But does he object to such policies? Apparently not, because the rest of his article tries to make a case for England practising the most rigorous ‘racially and culturally determined selection’. Addressing a WCM correspondent who had argued that it was wrong to lump DeFreitas and Ramprakash in with cricket migrants from southern Africa like Smith and Hick, Henderson boldly nails his colours to the mast:
‘If I were to take the coward’s way, I could point out that DeFreitas came to England at quite an advanced age (around 10) … I could say, of course, I was not referring to Ramprakash … because he was born and bred here. But those would be weasel words.’
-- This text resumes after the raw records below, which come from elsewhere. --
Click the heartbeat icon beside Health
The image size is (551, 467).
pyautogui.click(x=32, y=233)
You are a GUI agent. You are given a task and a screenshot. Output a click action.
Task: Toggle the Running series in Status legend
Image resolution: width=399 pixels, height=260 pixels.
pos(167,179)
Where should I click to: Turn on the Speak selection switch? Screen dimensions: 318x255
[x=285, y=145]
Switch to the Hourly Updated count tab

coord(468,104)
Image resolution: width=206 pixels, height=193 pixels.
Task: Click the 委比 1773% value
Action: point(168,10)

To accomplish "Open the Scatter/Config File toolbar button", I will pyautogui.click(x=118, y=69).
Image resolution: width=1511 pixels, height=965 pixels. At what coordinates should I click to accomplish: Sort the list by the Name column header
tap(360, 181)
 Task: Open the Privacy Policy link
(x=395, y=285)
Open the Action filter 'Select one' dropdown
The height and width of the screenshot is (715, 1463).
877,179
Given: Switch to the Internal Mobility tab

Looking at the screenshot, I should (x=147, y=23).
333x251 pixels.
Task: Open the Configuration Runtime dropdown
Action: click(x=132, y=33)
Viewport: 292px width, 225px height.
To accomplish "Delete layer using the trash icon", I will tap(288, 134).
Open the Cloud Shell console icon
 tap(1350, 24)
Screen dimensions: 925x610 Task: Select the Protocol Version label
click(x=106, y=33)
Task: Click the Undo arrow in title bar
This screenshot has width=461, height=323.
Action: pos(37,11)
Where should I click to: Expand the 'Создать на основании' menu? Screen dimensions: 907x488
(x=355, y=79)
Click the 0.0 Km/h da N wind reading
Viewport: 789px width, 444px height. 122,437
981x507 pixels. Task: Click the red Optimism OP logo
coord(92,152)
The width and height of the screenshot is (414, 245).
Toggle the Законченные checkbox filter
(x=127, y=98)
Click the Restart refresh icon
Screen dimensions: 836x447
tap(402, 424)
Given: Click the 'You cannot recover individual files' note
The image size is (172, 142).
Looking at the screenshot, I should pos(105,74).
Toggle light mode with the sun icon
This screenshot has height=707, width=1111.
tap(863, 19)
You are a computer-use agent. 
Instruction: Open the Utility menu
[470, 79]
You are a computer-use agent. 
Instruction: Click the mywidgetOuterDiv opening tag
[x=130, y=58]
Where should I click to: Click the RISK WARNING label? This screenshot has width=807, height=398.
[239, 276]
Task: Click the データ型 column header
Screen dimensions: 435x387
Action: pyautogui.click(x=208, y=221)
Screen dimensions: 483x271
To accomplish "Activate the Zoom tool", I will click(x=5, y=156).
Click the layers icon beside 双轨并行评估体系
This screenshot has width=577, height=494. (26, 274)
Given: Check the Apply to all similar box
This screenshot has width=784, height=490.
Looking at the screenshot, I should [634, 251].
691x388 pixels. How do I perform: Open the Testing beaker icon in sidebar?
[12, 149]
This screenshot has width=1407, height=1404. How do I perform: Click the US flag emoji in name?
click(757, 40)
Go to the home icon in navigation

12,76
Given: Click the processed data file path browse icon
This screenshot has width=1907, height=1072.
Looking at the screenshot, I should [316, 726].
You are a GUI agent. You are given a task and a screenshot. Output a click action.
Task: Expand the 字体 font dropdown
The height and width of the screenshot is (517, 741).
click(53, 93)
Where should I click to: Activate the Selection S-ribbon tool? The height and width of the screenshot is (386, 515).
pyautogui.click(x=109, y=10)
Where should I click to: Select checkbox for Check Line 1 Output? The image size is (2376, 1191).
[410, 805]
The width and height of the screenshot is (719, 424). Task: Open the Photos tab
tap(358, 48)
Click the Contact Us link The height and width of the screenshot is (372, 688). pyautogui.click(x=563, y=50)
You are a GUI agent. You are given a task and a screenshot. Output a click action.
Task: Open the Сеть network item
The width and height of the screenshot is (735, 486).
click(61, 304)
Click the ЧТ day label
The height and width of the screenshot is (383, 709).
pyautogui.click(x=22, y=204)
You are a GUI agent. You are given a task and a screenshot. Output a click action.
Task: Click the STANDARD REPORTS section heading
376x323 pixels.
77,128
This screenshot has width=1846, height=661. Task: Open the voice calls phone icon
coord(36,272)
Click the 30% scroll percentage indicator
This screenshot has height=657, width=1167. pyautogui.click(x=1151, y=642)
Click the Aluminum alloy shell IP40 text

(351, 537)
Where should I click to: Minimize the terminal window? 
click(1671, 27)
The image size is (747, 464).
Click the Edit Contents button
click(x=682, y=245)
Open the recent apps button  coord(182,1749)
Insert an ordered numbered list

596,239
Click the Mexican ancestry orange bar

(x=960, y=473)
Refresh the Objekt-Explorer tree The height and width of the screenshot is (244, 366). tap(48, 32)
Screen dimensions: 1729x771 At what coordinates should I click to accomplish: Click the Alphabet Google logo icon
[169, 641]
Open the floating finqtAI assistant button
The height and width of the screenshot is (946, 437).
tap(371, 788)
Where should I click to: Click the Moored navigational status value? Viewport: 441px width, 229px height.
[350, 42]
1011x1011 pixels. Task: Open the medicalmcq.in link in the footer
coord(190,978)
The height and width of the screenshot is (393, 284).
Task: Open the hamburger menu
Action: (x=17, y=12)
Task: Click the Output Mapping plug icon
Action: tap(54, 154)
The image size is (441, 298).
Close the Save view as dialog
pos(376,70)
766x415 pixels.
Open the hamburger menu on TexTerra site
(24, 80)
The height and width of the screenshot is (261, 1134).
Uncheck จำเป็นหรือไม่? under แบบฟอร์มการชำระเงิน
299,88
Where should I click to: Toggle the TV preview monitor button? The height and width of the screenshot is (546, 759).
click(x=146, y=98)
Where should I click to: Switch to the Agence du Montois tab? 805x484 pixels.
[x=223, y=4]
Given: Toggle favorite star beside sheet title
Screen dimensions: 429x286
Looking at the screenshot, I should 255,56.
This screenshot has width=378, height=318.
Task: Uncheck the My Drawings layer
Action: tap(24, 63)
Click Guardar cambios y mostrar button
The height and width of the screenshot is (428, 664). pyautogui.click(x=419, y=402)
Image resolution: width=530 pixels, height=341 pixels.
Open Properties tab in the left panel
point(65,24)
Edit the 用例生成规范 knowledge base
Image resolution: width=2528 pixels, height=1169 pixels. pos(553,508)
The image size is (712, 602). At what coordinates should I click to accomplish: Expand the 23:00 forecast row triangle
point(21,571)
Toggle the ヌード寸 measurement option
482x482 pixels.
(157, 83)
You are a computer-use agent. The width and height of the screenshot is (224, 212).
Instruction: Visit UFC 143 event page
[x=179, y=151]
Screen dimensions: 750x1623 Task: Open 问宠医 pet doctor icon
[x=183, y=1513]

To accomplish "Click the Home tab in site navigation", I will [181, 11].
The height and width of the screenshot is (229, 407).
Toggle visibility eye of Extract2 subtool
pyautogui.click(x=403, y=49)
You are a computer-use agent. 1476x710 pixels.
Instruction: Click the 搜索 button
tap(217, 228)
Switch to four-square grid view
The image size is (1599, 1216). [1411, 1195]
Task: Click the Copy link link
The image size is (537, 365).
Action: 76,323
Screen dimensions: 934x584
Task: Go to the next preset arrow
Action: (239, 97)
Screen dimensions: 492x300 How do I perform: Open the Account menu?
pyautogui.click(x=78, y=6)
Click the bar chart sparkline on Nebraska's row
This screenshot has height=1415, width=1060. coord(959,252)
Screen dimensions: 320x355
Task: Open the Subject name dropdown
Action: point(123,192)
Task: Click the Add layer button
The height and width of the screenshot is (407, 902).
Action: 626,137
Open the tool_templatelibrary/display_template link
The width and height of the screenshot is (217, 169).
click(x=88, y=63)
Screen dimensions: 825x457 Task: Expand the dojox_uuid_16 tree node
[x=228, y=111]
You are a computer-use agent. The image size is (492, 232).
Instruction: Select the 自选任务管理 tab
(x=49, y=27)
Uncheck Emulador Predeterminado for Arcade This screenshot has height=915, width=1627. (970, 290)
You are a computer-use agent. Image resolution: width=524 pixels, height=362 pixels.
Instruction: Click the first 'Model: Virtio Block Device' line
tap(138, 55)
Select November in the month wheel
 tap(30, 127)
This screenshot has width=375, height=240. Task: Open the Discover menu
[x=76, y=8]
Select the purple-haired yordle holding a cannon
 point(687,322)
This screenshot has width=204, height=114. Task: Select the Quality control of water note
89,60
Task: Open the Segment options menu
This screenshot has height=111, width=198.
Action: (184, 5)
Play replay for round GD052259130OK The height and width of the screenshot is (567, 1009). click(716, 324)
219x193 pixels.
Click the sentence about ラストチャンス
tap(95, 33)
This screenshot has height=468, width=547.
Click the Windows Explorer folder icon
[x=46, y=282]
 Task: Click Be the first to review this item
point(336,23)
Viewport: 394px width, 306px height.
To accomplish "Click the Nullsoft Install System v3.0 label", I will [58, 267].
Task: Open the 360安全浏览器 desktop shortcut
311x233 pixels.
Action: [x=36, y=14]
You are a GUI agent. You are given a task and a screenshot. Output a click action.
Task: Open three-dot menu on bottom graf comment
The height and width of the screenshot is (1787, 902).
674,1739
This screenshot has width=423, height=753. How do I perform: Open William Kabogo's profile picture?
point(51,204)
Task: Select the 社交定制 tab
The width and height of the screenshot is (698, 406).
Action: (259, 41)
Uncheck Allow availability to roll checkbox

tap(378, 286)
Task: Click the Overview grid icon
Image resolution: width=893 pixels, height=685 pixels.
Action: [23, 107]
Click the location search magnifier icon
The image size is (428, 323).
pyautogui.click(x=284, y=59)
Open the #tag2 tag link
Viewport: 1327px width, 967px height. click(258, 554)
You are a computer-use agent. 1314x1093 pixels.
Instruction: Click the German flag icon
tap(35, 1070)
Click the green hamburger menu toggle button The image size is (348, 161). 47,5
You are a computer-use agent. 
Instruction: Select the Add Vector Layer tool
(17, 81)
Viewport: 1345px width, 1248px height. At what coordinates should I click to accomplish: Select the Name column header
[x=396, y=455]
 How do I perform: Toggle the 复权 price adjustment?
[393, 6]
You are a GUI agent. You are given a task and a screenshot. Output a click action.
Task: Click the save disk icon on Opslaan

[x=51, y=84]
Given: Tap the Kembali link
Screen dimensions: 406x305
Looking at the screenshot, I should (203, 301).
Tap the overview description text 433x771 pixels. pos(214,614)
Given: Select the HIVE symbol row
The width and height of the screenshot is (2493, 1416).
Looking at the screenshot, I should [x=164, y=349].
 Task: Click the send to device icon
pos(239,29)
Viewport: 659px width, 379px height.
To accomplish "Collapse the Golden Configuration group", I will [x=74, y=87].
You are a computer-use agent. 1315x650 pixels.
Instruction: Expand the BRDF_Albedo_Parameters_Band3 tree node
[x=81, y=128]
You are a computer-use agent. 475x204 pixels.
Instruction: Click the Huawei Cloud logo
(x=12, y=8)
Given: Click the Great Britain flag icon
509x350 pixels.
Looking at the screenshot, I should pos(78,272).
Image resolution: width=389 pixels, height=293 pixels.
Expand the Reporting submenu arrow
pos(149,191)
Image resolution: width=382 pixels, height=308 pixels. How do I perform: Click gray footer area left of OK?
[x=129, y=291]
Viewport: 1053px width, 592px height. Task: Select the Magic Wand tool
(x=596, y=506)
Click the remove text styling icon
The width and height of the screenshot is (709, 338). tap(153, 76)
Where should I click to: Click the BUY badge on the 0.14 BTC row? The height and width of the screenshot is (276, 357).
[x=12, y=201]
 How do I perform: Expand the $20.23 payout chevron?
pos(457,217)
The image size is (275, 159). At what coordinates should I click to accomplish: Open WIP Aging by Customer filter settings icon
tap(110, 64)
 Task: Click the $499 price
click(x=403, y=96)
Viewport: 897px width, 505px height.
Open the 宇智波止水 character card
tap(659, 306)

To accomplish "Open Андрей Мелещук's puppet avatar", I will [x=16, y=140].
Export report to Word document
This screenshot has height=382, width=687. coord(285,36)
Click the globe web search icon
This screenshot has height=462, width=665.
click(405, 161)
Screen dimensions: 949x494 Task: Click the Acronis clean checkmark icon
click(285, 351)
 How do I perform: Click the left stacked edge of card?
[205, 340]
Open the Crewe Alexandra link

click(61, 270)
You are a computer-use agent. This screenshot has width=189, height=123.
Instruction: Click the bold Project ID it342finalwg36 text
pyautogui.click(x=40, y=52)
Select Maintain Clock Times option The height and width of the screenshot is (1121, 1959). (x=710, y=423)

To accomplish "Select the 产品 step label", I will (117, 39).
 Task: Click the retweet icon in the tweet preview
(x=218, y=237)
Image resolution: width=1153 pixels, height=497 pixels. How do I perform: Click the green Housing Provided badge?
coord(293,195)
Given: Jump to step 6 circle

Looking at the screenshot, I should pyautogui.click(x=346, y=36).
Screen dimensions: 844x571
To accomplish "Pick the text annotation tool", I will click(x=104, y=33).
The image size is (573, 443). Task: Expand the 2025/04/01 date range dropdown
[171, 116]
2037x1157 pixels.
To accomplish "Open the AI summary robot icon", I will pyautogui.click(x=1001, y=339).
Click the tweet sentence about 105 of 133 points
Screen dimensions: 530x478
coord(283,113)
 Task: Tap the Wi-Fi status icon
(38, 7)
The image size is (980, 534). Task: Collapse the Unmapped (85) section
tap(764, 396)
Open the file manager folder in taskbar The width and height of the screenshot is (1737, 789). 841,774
Henderson then quotes Matthew Engel’s observation in the 1995 Wisden: ‘It cannot be irrelevant to England’s long-term failures that so many of their recent Test players were either born overseas and/or spent their formative years as citizens of other countries.’ He omits Engel’s crucial caveat (‘It is not a question of race’) and explicitly rejects its inclusiveness: ‘An Asian or a negro raised in England will, according to the liberal, feel exactly the same pride and identification with the place as a white man. The reality is entirely different.’ Most of the rest of the article is dedicated to proving that blacks and Asians, wherever born or raised, can never be ‘culturally’ English and can never feel ‘a deep, unquestioning commitment to England’.
‘Norman Tebbitt’s cricket test is as pertinent for players as it is for spectators. It is even possible that part of a coloured England-qualified player feels satisfaction (perhaps subconsciously) at seeing England humiliated, because of post imperial myths of oppression and exploitation.’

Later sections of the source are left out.